*** Data for this task Section Begins ***

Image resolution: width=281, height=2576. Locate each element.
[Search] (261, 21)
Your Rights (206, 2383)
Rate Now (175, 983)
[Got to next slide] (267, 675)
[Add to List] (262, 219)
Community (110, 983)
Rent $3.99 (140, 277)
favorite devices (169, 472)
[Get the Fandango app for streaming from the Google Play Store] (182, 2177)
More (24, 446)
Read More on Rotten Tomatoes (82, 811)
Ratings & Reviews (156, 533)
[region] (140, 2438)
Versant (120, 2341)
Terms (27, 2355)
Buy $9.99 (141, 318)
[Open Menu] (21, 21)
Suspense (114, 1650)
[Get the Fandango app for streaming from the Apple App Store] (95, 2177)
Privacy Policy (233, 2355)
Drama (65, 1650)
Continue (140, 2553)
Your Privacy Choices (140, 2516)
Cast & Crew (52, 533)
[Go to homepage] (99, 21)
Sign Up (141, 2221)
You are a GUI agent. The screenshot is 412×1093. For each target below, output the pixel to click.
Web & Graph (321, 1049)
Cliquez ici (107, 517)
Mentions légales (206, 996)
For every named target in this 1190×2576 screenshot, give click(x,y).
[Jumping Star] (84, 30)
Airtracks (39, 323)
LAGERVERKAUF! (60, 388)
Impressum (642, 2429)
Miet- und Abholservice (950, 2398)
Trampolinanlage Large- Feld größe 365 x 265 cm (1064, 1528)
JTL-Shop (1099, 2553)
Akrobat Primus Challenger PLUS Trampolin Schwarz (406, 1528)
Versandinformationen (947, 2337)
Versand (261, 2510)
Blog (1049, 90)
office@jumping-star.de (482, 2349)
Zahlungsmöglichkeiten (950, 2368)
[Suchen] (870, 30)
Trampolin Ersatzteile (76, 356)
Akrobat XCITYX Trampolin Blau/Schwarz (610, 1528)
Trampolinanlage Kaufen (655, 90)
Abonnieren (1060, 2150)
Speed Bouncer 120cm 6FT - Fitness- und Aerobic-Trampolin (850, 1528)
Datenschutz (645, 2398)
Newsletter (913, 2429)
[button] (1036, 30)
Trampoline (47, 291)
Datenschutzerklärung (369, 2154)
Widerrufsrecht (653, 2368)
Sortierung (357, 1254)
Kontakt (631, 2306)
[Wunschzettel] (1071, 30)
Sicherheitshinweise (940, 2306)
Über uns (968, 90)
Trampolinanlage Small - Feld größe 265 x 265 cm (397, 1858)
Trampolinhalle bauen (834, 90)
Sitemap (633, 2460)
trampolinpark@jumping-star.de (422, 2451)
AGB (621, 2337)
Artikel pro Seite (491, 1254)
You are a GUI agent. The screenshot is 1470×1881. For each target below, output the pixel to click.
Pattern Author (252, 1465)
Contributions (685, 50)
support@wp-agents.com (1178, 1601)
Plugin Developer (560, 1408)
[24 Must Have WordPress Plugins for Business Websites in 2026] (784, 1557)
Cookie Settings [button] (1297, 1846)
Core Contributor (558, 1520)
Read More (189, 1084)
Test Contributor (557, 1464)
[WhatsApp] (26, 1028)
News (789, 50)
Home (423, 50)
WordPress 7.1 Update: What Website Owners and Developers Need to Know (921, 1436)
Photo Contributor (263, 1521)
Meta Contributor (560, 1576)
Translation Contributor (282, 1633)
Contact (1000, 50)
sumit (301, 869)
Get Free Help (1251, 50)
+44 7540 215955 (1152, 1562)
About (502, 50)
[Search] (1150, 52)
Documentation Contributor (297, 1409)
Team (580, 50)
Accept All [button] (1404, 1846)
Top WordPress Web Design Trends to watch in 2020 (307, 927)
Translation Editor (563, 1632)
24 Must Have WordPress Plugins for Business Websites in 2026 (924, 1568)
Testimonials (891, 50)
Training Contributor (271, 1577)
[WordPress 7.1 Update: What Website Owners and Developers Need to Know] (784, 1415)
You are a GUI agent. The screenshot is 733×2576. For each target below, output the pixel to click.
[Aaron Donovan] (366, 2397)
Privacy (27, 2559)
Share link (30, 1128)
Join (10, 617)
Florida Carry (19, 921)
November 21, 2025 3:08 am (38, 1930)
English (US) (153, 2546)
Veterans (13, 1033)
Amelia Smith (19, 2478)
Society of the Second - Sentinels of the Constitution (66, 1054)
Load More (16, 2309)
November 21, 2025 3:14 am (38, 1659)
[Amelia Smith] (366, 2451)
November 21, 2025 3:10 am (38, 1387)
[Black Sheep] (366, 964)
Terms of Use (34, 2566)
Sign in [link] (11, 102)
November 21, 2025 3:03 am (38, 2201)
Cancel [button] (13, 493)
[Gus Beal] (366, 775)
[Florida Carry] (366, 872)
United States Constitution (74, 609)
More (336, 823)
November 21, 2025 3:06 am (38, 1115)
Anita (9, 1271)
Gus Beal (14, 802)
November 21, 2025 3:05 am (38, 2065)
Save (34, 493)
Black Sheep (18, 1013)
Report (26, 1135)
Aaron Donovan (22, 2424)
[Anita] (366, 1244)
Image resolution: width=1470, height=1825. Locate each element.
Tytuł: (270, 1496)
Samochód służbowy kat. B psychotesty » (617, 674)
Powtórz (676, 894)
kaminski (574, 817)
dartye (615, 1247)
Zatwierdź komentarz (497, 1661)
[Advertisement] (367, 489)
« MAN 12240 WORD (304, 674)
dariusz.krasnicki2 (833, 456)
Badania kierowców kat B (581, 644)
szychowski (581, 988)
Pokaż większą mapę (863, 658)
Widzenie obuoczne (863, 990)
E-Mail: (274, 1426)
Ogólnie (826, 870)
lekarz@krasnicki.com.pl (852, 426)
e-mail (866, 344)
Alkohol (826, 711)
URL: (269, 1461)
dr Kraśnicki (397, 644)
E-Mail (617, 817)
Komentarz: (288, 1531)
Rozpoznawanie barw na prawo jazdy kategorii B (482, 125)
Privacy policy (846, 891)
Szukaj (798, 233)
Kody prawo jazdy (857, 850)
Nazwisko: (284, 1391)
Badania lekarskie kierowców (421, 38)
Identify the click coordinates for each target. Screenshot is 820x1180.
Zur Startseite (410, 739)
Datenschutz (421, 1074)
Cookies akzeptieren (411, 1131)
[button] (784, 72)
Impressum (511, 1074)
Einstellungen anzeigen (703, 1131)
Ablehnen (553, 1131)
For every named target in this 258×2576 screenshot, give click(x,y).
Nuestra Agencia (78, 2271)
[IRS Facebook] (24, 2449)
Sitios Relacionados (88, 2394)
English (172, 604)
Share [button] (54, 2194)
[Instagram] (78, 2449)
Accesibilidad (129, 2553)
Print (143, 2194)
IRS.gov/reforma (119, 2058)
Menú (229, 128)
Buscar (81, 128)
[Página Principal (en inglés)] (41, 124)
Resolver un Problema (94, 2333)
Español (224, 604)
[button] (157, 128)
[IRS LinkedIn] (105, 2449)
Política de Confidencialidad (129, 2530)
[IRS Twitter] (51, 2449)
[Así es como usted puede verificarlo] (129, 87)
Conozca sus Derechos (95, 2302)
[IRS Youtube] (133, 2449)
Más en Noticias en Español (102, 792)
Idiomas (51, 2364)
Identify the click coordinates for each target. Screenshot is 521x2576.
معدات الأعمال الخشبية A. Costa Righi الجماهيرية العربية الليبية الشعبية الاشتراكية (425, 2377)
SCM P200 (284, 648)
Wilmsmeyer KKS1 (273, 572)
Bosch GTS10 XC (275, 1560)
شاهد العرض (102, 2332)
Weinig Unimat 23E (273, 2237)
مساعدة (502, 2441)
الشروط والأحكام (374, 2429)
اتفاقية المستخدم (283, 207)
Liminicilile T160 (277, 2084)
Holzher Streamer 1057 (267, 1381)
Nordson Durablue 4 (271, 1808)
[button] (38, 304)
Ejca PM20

*** Data for this task Section Ends ***

> The problem:
Copy the lines of the data above exactly as written, beginning with the line containing "Terms (27, 2355)" and ending with the line containing "[Suchen] (870, 30)", and leave out all other lines.

> Solution below:
Terms (27, 2355)
Buy $9.99 (141, 318)
[Open Menu] (21, 21)
Suspense (114, 1650)
[Get the Fandango app for streaming from the Apple App Store] (95, 2177)
Privacy Policy (233, 2355)
Drama (65, 1650)
Continue (140, 2553)
Your Privacy Choices (140, 2516)
Cast & Crew (52, 533)
[Go to homepage] (99, 21)
Sign Up (141, 2221)
You are a GUI agent. The screenshot is 412×1093. For each target below, output the pixel to click.
Web & Graph (321, 1049)
Cliquez ici (107, 517)
Mentions légales (206, 996)
For every named target in this 1190×2576 screenshot, give click(x,y).
[Jumping Star] (84, 30)
Airtracks (39, 323)
LAGERVERKAUF! (60, 388)
Impressum (642, 2429)
Miet- und Abholservice (950, 2398)
Trampolinanlage Large- Feld größe 365 x 265 cm (1064, 1528)
JTL-Shop (1099, 2553)
Akrobat Primus Challenger PLUS Trampolin Schwarz (406, 1528)
Versandinformationen (947, 2337)
Versand (261, 2510)
Blog (1049, 90)
office@jumping-star.de (482, 2349)
Zahlungsmöglichkeiten (950, 2368)
[Suchen] (870, 30)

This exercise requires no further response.